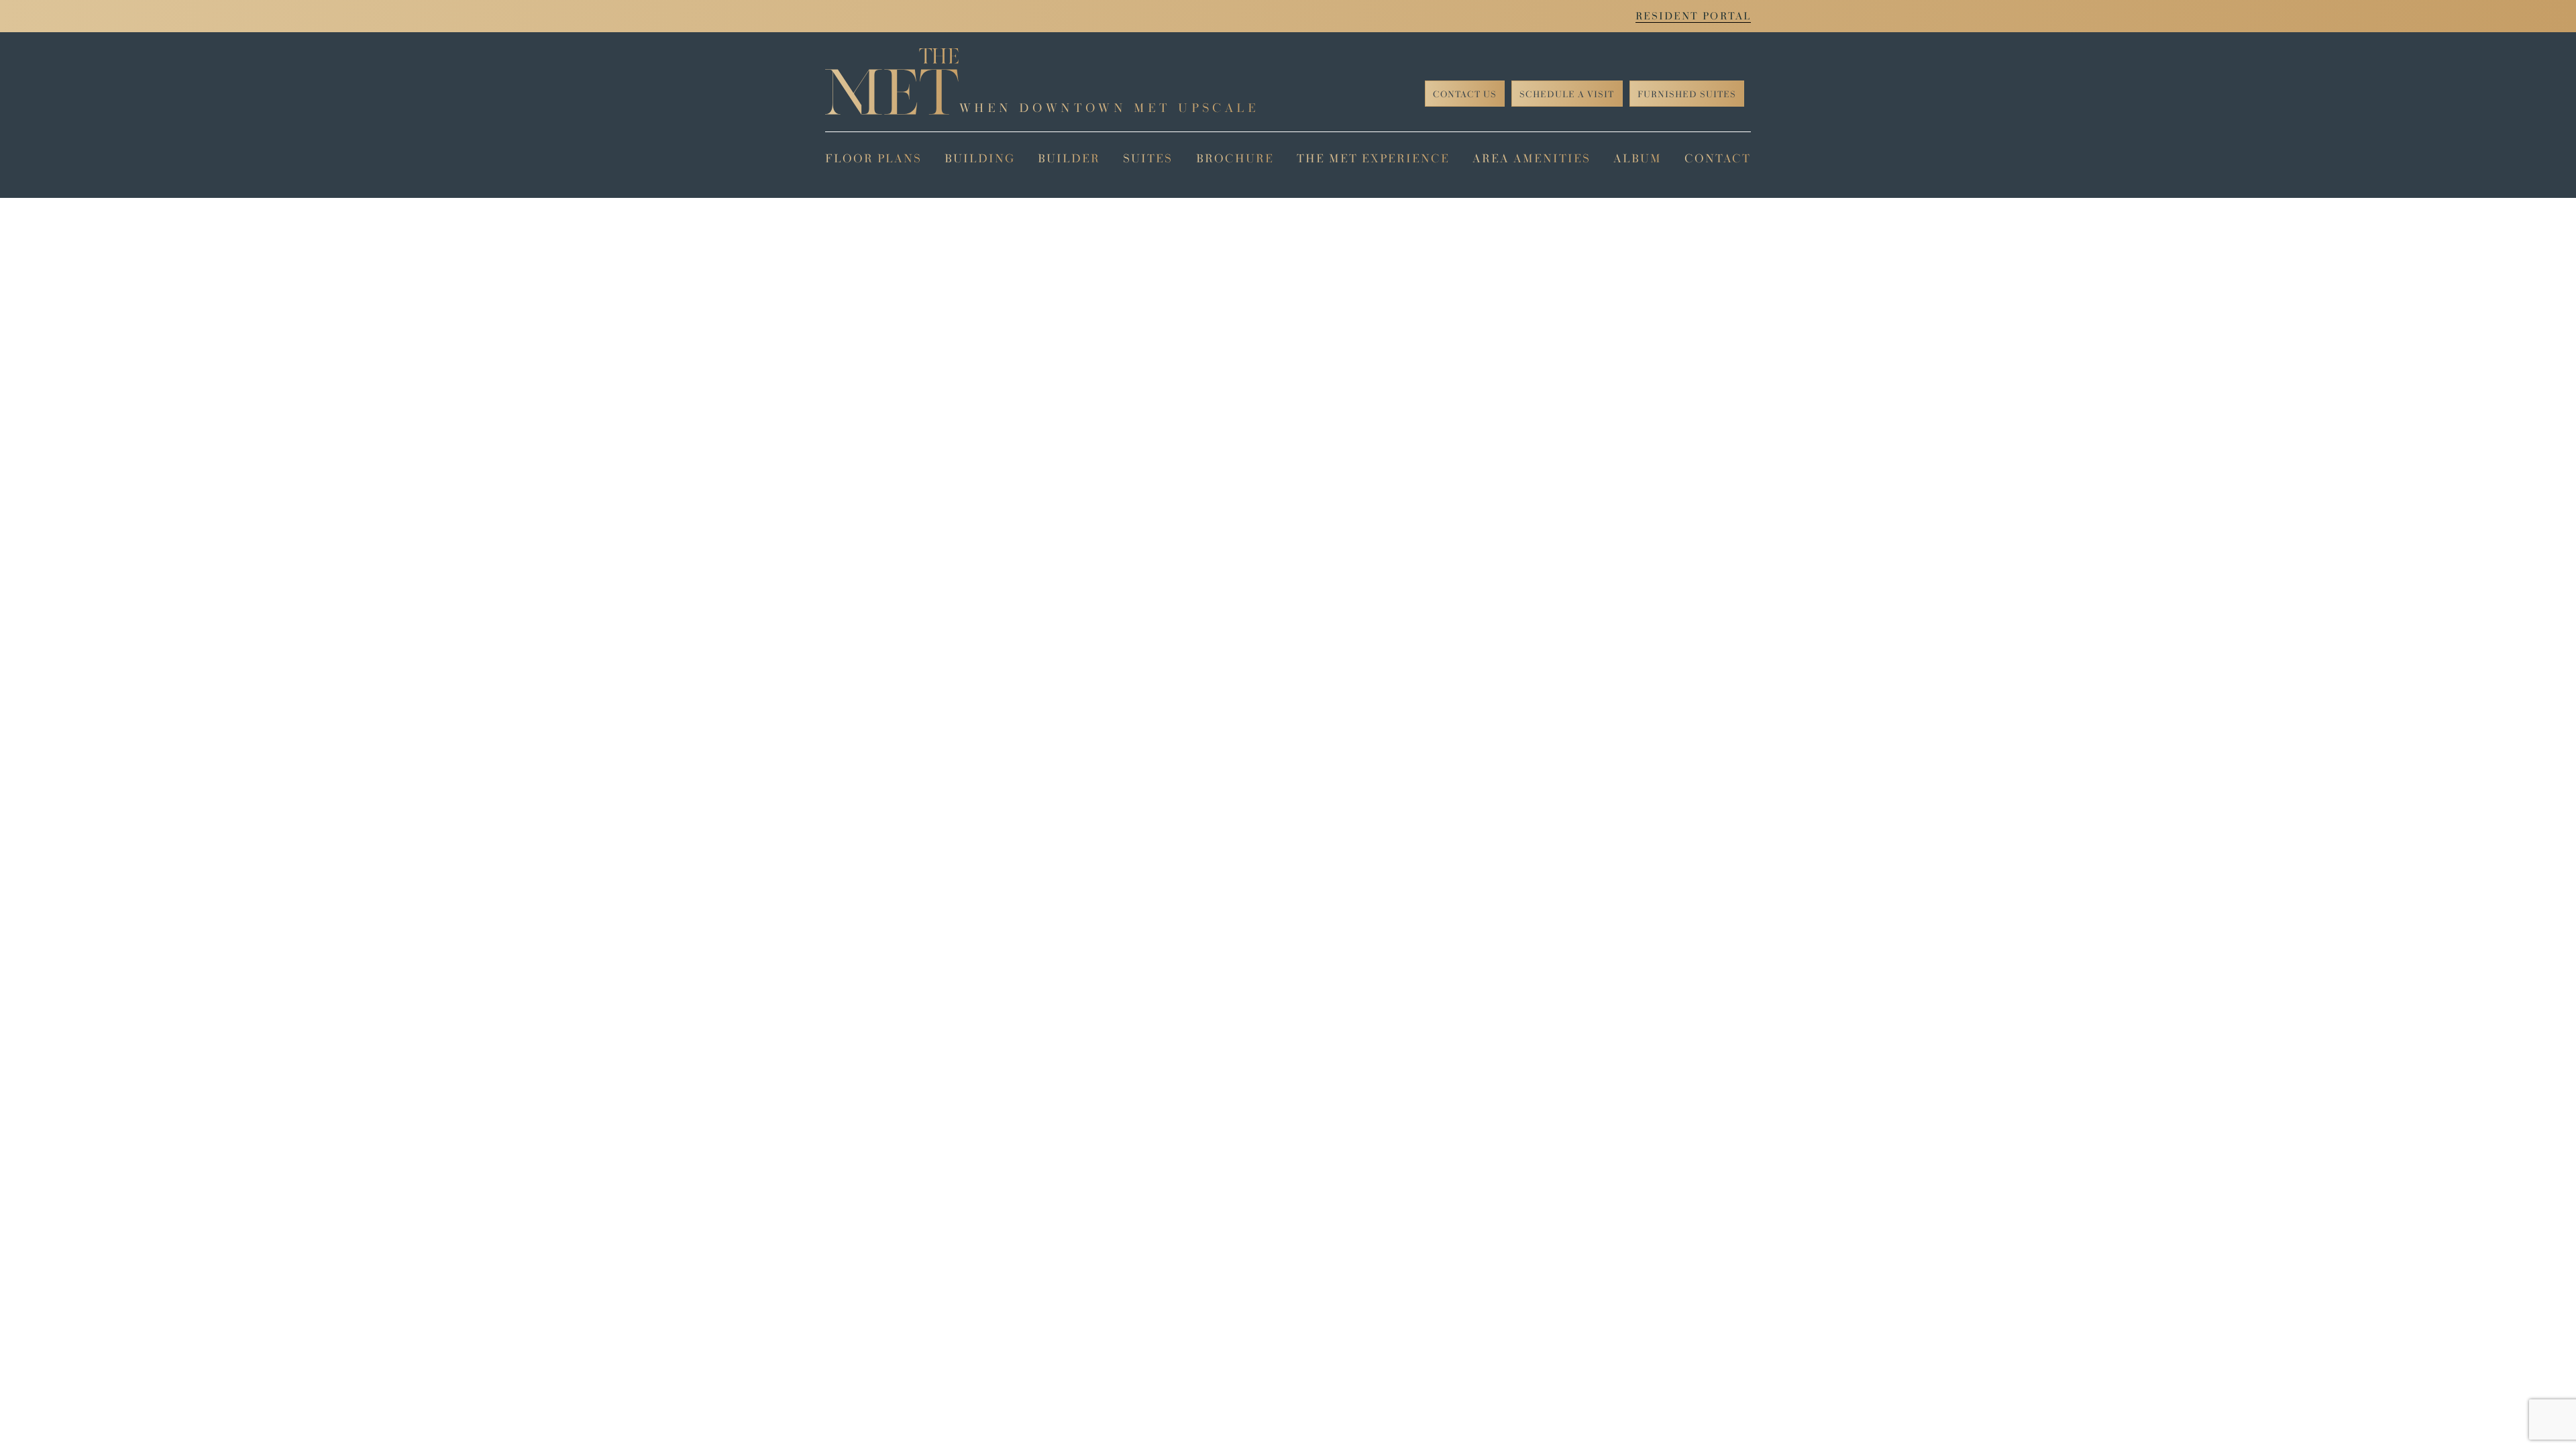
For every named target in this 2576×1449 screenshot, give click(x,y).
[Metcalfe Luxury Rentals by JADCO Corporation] (892, 81)
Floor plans (873, 158)
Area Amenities (1531, 158)
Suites (1148, 158)
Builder (1069, 158)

------------------------------

What is needed is the full material, retyped unchanged, with no pictures in it.

» **Answer area**
For every named target in this 2576×1449 screenshot, give click(x,y).
[Metcalfe Luxury Rentals by JADCO Corporation] (892, 81)
Floor plans (873, 158)
Area Amenities (1531, 158)
Suites (1148, 158)
Builder (1069, 158)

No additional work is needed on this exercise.